Plan de la ville de Cadix en 1760.
L’excuse habituelle selon laquelle les relations diplomatiques relèvent de la compétence de l’État ne tient plus. Les liens culturels et commerciaux peuvent être canalisés, sans déloyauté institutionnelle, par l’action des gouvernements régionaux. San Telmo, cependant, n’a pas voulu s’engager dans cette voie. Moreno Bonilla, pour ainsi dire, n’a pas de politique étrangère. Et l’Amérique ne figure pas sur sa carte.

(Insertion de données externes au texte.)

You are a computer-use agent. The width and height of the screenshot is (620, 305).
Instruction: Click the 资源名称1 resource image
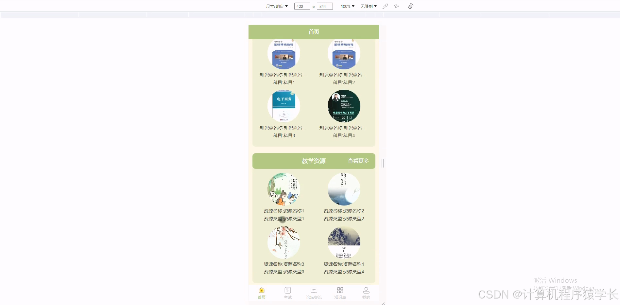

L’absence est frappante. Non pas tant sur le plan historique que sur le plan économique. L’économie du Sud est soutenue, outre le tourisme et l’agroalimentaire, par les exportations, qui représentent 22% des revenus de la région. La thèse officielle de San Telmo – l’Andalousie est déjà un pôle d’attraction pour les investissements au-dessus de la Catalogne – ne correspond pas du tout aux faits.

Affiche du IXe Congrès de la langue de Cadix.
Madrid, à bonne distance, continue d’être le grand pôle d’attraction des entreprises et des investisseurs. Au premier semestre 2022, la capitale espagnole et sa zone d’influence ont attiré sept euros étrangers sur dix (10 927 millions d’euros). L’Andalousie ne se dispute qu’un maigre 1,2 % (à peine 210 millions). Si l’on met ces chiffres au passif – par le biais des cessions d’entreprises – le Sud a perdu deux fois plus de capitaux étrangers (834 millions) que la Catalogne.
Les entreprises andalouses partent constamment à l’étranger, notamment en Amérique, mais elles le font à leurs risques et périls. Leur chiffre d’affaires s’élève à 42 958 millions d’euros, loin derrière celui de Madrid et de la Catalogne. Leur part globale ne dépasse pas 11 %. Elles gagnent plus d’argent en raison de l’augmentation des prix et du coût du transport et des matières premières, mais leurs activités économiques à l’étranger stagnent.

Affiche de l’exposition « Nebrija in America ».
Seulement 22% du tissu entrepreneurial méridional est impliqué dans le commerce extérieur. L’Andalousie exporte de l’huile d’olive, des produits alimentaires, des meubles, des combustibles, des bateaux et de l’aéronautique. L’Allemagne, la France et le Royaume-Uni sont ses meilleurs clients. Elle se promeut sur les marchés asiatiques et se développe en Amérique du Nord, mais ne travaille pas avec la même intensité et le même dévouement sur les destinations commerciales d’Amérique latine, comme si ses liens évidents avec les capitales de l’ancien empire espagnol appartenaient au passé ou constituaient un patrimoine culturel inutile.
En termes de commerce, le Brésil et le Canada sont plus importants pour l’Andalousie que le Mexique, le Chili, la Colombie, la République dominicaine, l’Équateur, le Pérou ou l’Argentine, dont l’importance dans la balance commerciale est, en général, testimoniale. La junte a limité ses relations avec les organisations latino-américaines à la coopération internationale.
Et la culture, pour San Telmo, est un ornement. Dans le deuxième gouvernement de Moreno Bonilla, elle a été reléguée au second plan. Elle n’a pas de ministère propre, mais elle est mentionnée dans tous les discours institutionnels. Le Congrès de Cadix n’a pas servi à changer cette tendance et à montrer que la culture est le principal ambassadeur de l’économie. Sa meilleure tournée.